A 'Cassandra Syndrome' (also called a Cassandra Metaphor) "is a term applied in situations in which valid warnings or concerns are dismissed or disbelieved" (source: Wikipedia). The term is taken from Cassandra's unfortuenate fate, described in mythology as being cursed to see the future but never to be believed when she tried to warn others. I find it obvious that the band Cassandra Syndrome uses this metaphor to refer to those who are now warning us that we are polluting the world to its grave, but where people refuse to believe the claims. Since I have a strong interest in eco-psychology (i.e. environmental conservation psychology) I consider this metaphor to be a quote good explanation for a phenomena I know to be true to some degree.
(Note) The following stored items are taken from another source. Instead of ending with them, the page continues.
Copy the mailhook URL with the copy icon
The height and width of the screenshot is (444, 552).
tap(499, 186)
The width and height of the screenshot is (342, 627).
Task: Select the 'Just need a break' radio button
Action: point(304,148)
I believe the cause of the phenomena is that people cannot handle the thought of an apocalypse and even less the thought of them being a leading cause of this apocalypse. But before I continue, I find it important to note that the band might be using the metaphor on a wider range of conscepts than just environmental ones.
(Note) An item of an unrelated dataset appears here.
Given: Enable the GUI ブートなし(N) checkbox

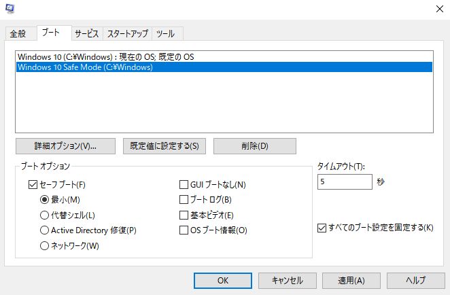Looking at the screenshot, I should point(184,184).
Truth be told, I am not writing this review because Cassandra Syndrome is a Doom band, or even Doom related. There are clear hints of The 3rd and the Mortal in the music, but that is as close as the band comes to "our" genre. Cassandra Syndrome is much more similar to Within Temptation and even then the latter have more Doom Metal elements. I am doing this not just because the band truly deserves some recognition, but because I want to promote environmental consciousness as a lyrical theme. Even if I were one of the disbelievers I would still say that Cassandra Syndrome has validated their choice of theme through the necessary "metalness" of their texts (e.g. the pointing of fingers, provocation, strong emotions and, of course, apocalypse/death and destruction). As a bonus, Irene Jericho manages to do what Tarja Turunen never did: do classical vocals well and to put them to good use. It's a shame that she so rarely tunes down to a regular singing voice since while she is really good at bright classic vocals, she sounds even better with a deeper voice.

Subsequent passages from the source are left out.